Researchers in the US have demonstrated for the first time that blood stem cells can be engineered to become specialised cancer killing T-cells that actively seek out and attack human melanoma. The study, carried out on mice, shows in principle that reprogramming blood stem cells in the living organism could be used to fight cancer in humans.
The team of scientists studied T-cells (a type of white blood cell) from cancer patients, carefully isolating the receptors on the surface of the cell that correspond to a type of melanoma (tumour) in humans. The scientists isolated the genes from the receptor and introduced them in to the blood stem cell using a virus. The genes integrated with the cell DNA and became permanently incorporated into the blood stem cells, theoretically allowing them to produce melanoma-fighting cells when needed.
Dimitrios N. Vatakis , one of the researchers on the project, outlines why the study is so important.
"The nice thing about this approach is a few engineered stem cells can turn into an army of T-cells that will respond to the presence of this melanoma antigen. These cells can exist in the periphery of the blood and if they detect the melanoma antigen, they can replicate to fight the cancer."

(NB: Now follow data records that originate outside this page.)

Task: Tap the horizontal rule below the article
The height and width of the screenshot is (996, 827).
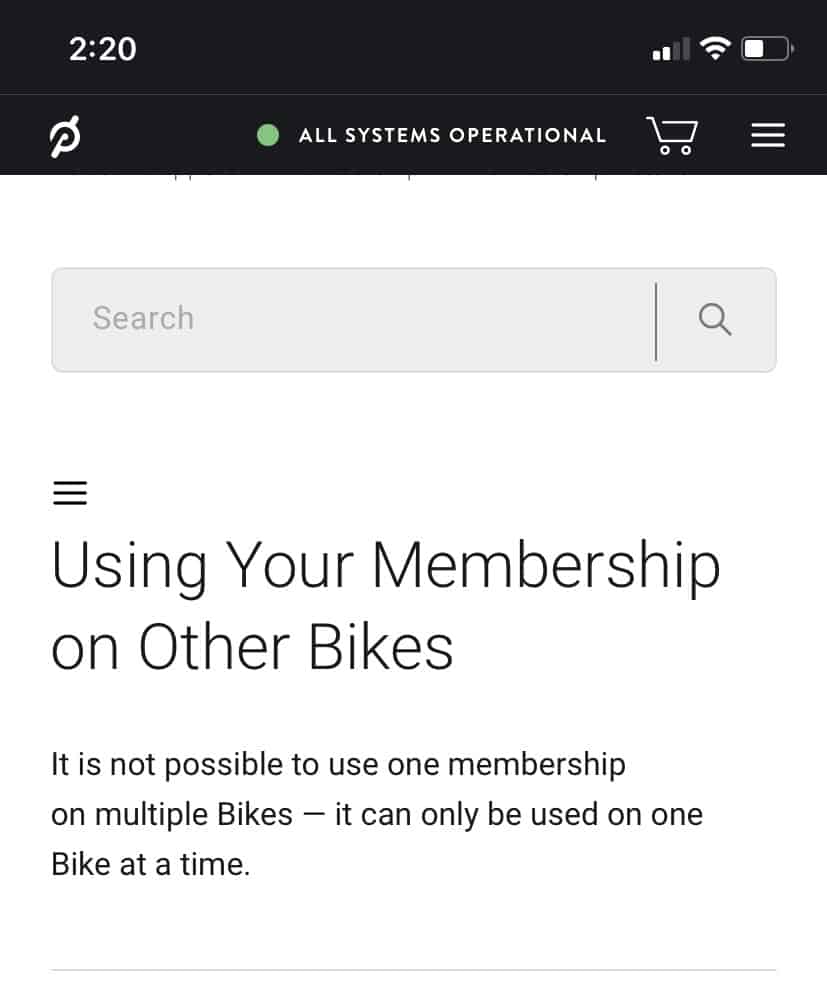Action: (x=414, y=970)
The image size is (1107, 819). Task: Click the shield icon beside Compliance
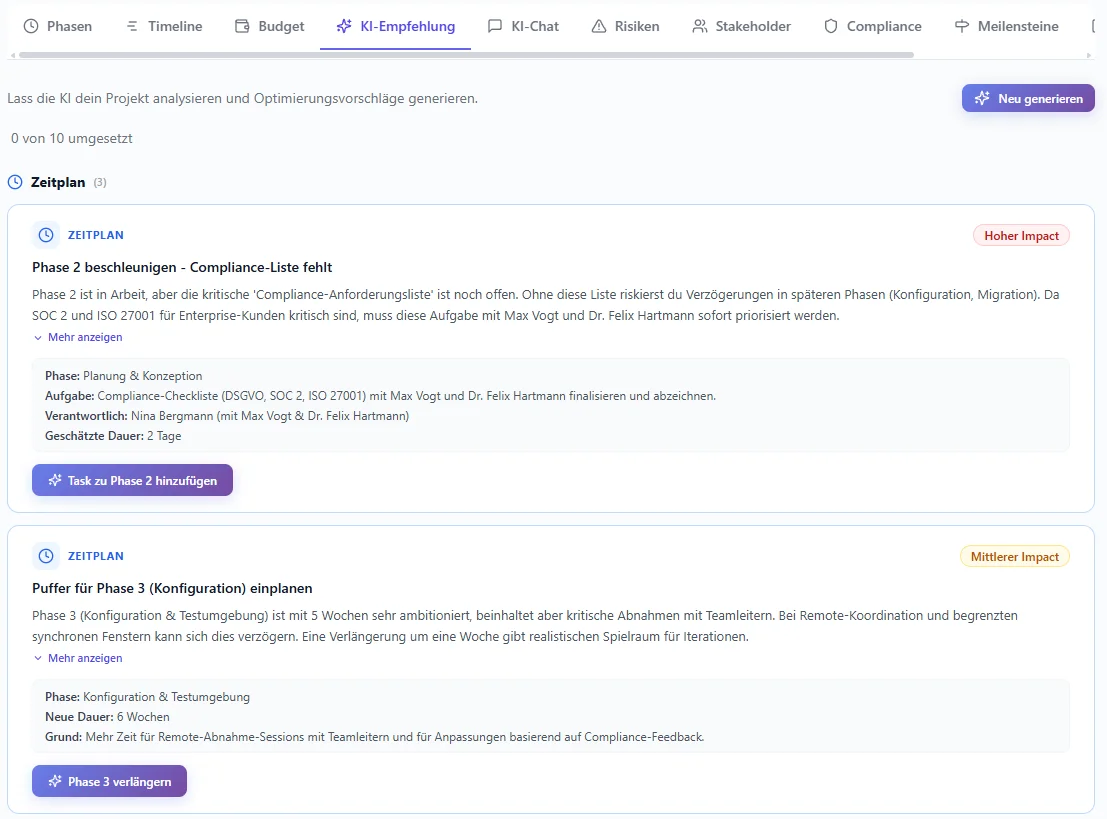[x=831, y=26]
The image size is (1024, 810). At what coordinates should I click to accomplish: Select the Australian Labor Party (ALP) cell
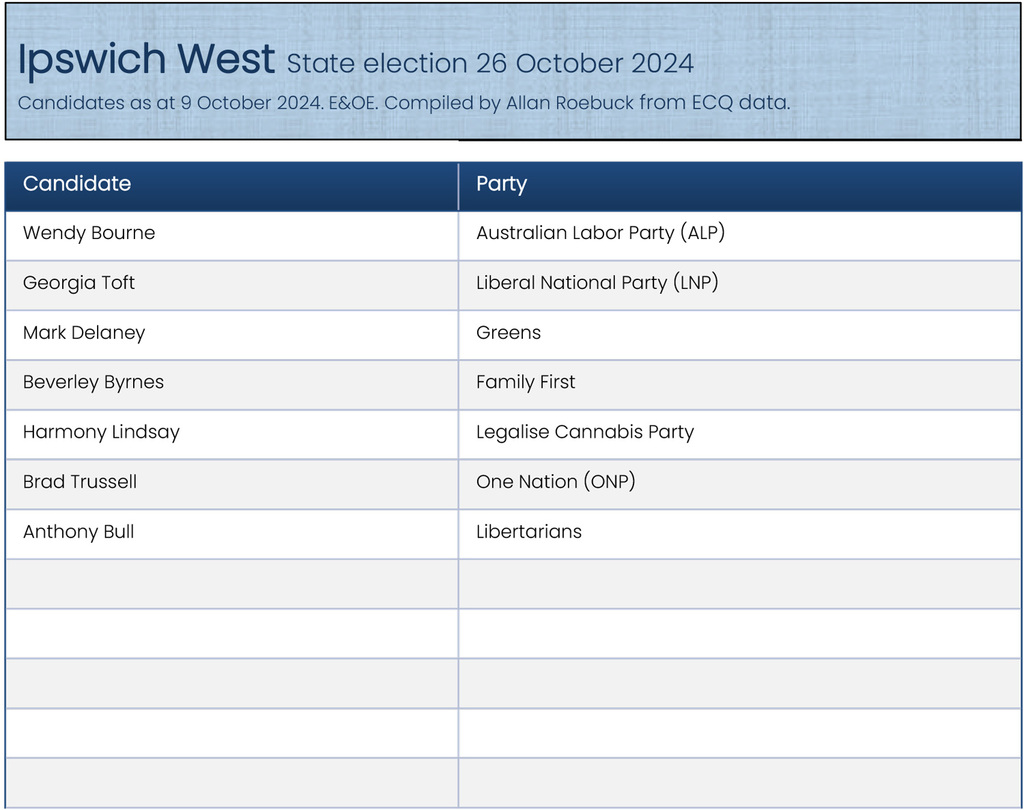click(600, 233)
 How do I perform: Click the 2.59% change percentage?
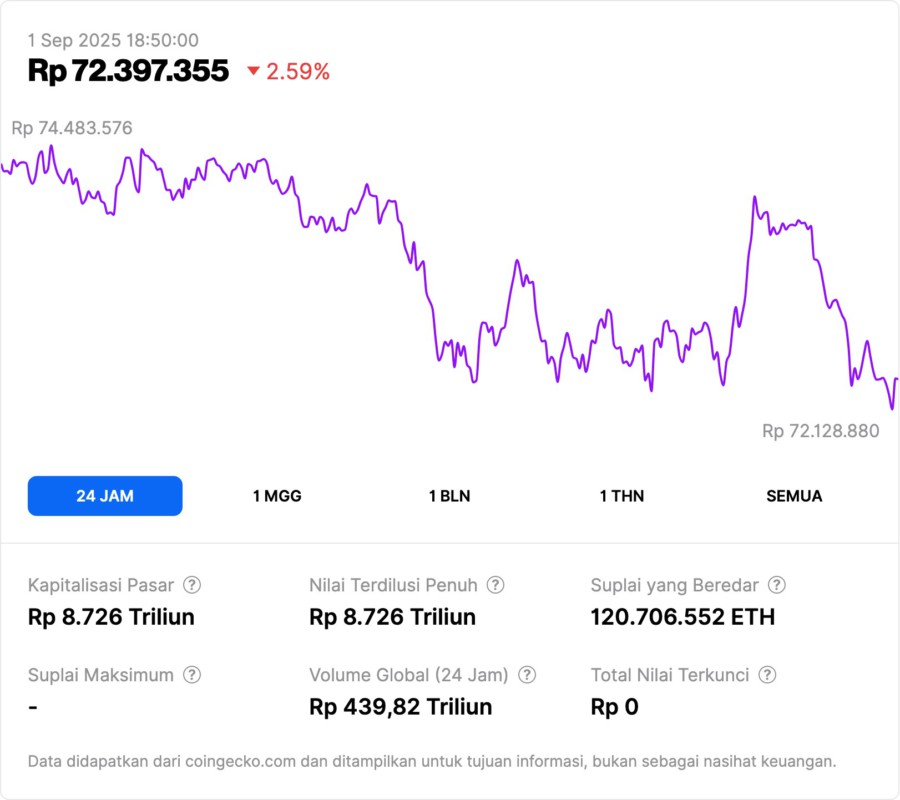tap(298, 71)
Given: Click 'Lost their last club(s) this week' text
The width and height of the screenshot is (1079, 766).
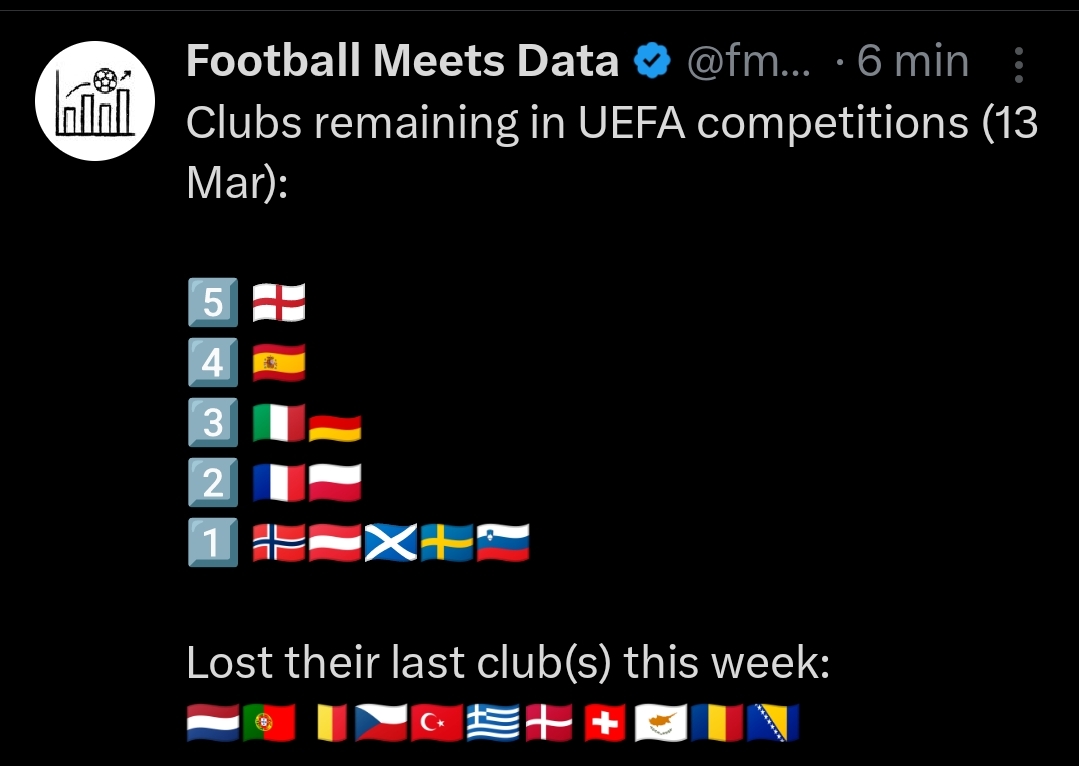Looking at the screenshot, I should click(508, 663).
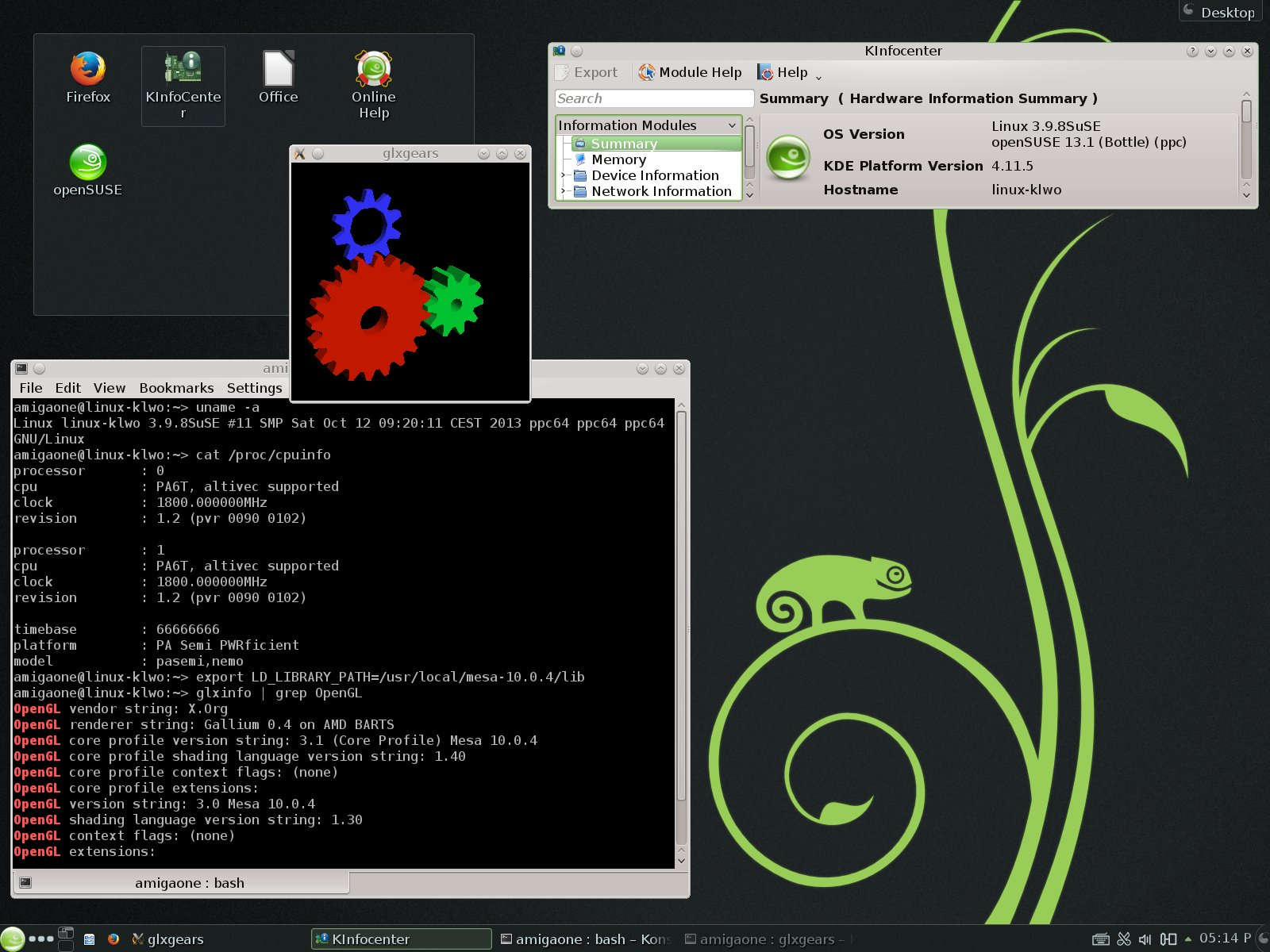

After the T-cells were produced in the mice using the technique described, the scientists implanted the little critters with two types of melanoma, one that corresponded to the engineered T-cells and one that did not (the control). The results showed that the engineered T-cells targeted and destroyed the corresponding cancer but not the control. In the nine mice used in the study, four were cleared completely of the melanoma and the other five saw the tumours reduced!
The scientists believe the study could be repeated in humans and could potentially form the basis of new treatments for a wide range of human cancers. Exciting stuff?
The study was carried out at the Jonsson Comprehensive Cancer Center and the Eli and Edythe Broad Center of Regenerative Medicine and Stem Cell Research at the University of California, Los Angeles (UCLA) and the results appear in the journal Proceedings of the National Academy of Sciences.